╭──
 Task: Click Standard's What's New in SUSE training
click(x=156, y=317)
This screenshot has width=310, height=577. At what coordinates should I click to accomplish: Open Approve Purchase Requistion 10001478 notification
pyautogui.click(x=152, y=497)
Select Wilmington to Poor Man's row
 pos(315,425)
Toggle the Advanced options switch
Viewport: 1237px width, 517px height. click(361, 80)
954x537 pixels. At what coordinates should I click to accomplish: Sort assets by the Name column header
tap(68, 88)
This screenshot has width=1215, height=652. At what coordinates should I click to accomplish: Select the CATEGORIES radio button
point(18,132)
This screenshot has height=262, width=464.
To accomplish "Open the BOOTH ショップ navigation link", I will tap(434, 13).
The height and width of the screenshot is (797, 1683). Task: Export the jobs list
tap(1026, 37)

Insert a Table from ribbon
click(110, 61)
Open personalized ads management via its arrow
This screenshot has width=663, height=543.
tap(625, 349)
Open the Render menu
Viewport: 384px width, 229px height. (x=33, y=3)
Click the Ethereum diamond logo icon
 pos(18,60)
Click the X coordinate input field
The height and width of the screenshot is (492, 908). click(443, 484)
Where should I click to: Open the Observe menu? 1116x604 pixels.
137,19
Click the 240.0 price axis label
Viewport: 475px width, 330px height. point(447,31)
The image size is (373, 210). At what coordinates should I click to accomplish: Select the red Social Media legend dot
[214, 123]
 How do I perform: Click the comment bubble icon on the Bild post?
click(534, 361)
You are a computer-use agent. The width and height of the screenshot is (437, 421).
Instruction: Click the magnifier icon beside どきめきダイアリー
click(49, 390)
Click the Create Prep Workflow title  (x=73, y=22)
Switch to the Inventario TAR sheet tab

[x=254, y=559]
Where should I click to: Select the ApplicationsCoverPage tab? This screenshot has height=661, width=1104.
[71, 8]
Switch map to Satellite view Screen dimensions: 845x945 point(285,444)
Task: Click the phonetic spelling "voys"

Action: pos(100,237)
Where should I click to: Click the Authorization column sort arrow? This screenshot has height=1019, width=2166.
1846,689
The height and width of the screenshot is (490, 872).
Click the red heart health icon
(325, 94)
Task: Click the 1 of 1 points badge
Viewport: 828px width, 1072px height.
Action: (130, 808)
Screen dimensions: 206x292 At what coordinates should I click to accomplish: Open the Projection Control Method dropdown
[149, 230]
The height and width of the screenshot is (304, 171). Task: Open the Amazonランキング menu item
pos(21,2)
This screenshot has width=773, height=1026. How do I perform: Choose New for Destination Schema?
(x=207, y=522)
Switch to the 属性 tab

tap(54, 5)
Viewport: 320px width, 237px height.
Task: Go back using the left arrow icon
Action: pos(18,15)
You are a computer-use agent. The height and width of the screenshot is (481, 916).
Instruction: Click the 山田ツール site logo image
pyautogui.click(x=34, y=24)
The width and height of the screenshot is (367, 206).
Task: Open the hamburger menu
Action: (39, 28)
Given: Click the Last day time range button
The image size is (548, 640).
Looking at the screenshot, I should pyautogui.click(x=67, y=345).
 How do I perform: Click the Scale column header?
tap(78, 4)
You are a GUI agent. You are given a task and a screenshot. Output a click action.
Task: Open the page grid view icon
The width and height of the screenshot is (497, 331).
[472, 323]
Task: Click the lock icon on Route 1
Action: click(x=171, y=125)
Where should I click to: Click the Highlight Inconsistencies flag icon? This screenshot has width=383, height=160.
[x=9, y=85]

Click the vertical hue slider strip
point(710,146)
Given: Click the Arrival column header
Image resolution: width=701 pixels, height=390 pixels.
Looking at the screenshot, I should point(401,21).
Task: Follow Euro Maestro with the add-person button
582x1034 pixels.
╰──
* EXERCISE DESCRIPTION: Within the entries above, find the string "agent" and return each line that holds it.

* TASK SOLUTION:
You are a computer-use agent. The width and height of the screenshot is (437, 421).
You are a computer-use agent. The height and width of the screenshot is (481, 916).
You are a GUI agent. You are given a task and a screenshot. Output a click action.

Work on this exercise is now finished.